This is a hard thing to write about. Of all things it is the most liable to be misunderstood. You will probably misunderstand it, for I have not succeeded in giving the right idea of it. I aimed at it and missed it. It eluded me completely.

You must take the idea as I have just now presented it for what it may be worth. This is as near as I can come to it. But it is something infinitely finer and rarer.

It is a difficult task to show to others a thing which, though I feel and recognize it thoroughly, I have not yet analyzed for myself.

But this is a complete Portrayal of me—as I await the Devil’s coming—and I must tell everything—everything.

[February 13.]

SO THEN, yes. As I have said, I find that I am quite, quite odd. My various acquaintances say that I am funny. They say, “Oh, it’s that May MacLane, Dolly’s younger sister. She’s funny.” But I call it oddity. I bear the hall-mark of oddity.
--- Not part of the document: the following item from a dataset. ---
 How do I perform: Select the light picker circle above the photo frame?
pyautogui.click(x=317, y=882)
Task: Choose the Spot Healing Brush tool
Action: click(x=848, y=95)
There was a time, a year or two since, when I was an exceedingly sensitive little fool—sensitive in that it used to strike very deep when my young acquaintances would call me funny and find in me a vent for their distinctly unfriendly ridicule. My years in the high school were not years of joy. Two years ago I had not yet risen above these things. I was a sensitive little fool.

But that sensitiveness, I rejoice to say, has gone from me. The opinion of these young people, or of these old people, is now a thing that is quite unable to affect me.

The more I see of conventionality, it seems, the more I am odd.